On television he appeared in The Wednesday Play (1965), The Vital Spark (1966), This Man Craig (three different roles, 1966), Softly, Softly (1967) and The Revenue Men (three different roles, 1967).

In 1968 Doctor Who regular Frazer Hines, who played Patrick Troughton’s Jacobite companion Jamie, fell ill with chickenpox while making the adventure The Mind Robber. After an ingenious, hasty rewrite Jamie underwent a temporary metamorphosis and with one day’s rehearsal Wilson took over, cramming his lines overnight and recording the first of his two episodes the next day.

Further TV roles followed, including The Borderers (1969), Boy Meets Girls (1969), Adam Smith (1972), and The View from Daniel Pike (1972) but he found that he needed to turn his attention away from acting because “ a beautiful girl smiled at me”. Intent on marriage and starting a family, he gained more secure employment as an announcer for STV.

In 1975 he went to Radio Forth as its arts and drama producer.
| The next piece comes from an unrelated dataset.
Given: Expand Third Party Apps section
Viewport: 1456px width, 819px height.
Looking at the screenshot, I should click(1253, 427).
With limited resources but boundless ambition, he broadcast original writing, late-night horror classics, and a six-month long serial about Mary Queen of Scots, told in 130 twelve-minute episodes, broadcast daily. Drama of this kind on commercial radio was largely unheard of.
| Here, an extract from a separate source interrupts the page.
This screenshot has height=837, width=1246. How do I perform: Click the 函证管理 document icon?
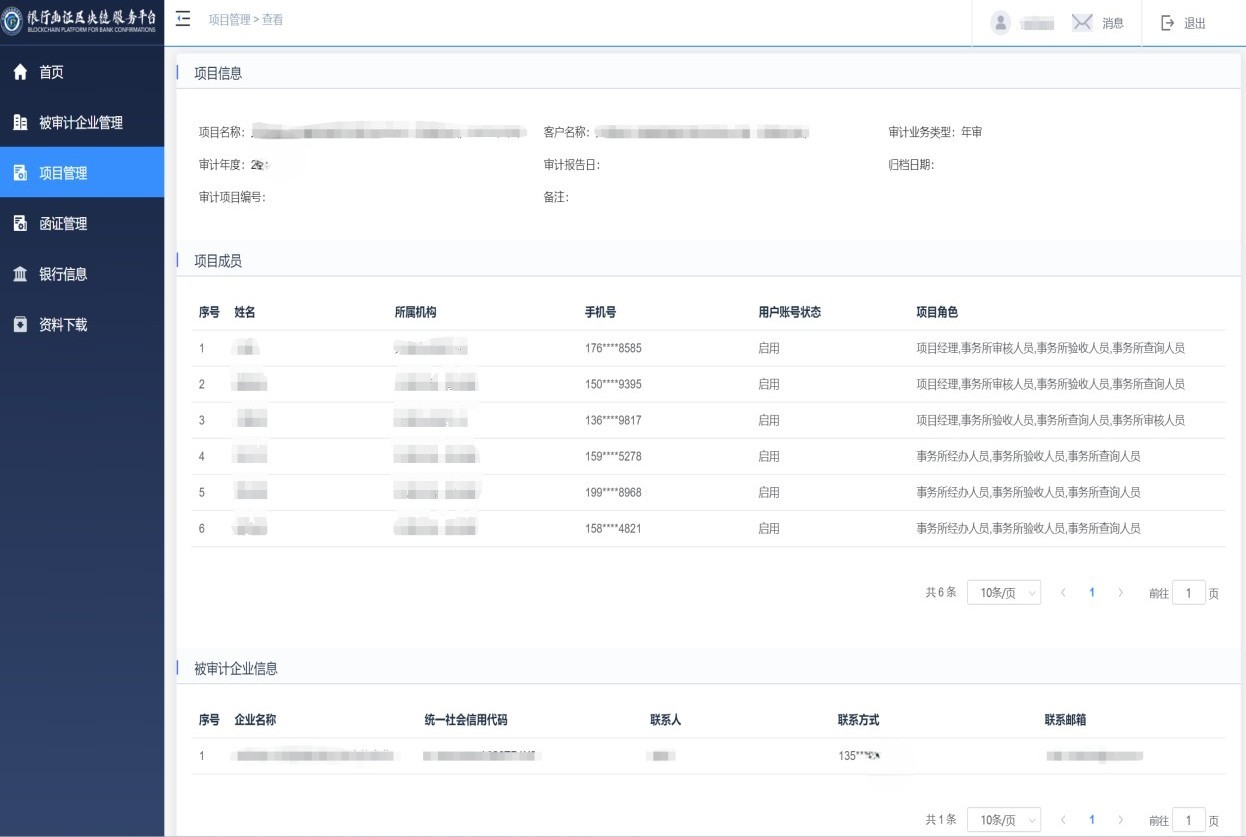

In 1979 he did an adaptation of The Slab Boys for Radio Clyde, ultimately joining the station and founding Independent Local Radio’s first drama department there.

His many productions at Clyde included The Bell in the Tree (1982), a series of dramas about the history of Glasgow by Edward H Chisnall; Donald Campbell’s Till the Seas Run Dry (1983, with Tom Fleming as Robert Burns and Mary Riggans as Jean Armour), and Nick McCarthy’s Elephant Dances (1989, with Katy Murphy).

He also encouraged new talent, instigating initiatives which gave professional breaks to aspiring comedy writers and awarded contracts and prized Equity cards to final-year drama students.

He left Clyde in 1989 and joined the BBC, where he produced a huge number of plays and series for Radio Scotland, Radio 3 and Radio 4. He really believed in radio: “It allows you to creep inside somebody’s head”, he said, “and paint pictures that are going to stay long after the programme is finished.”

In all, he won 23 awards for his radio productions – his ‘Oscars’, as he jokingly referred to them – and served a juror in the Prix Italia (where he was also the first ILR producer to be jury chairman), Prix Futura Berlin and the Prix Europa.

When he left the BBC after ten successful years he went back to the old trade, doing voiceover work and acting in episodes of Taggart (2004), Monarch of the Glen (2005) and Still Game (2007).

He was an active member of the actors’ union Equity and taught radio technique at RSAMD and at London’s Guildhall School of Music and Drama. In 1996 he was awarded a fellowship of the RSAMD (now the Royal Conservatoire of Scotland). Though dogged in his work, he was an affable, genial, unassuming man who was happy to help others and enjoyed reading and war-strategy games.

The beautiful girl who smiled at him was Diana (née Baron), a wardrobe mistress at Dundee Rep, whom he had met in 1972. They married the following year and had three daughters, Emma, Alice and Abigail, who all survive him, as do grandchildren Colin, Finley, Amelia and Gregor.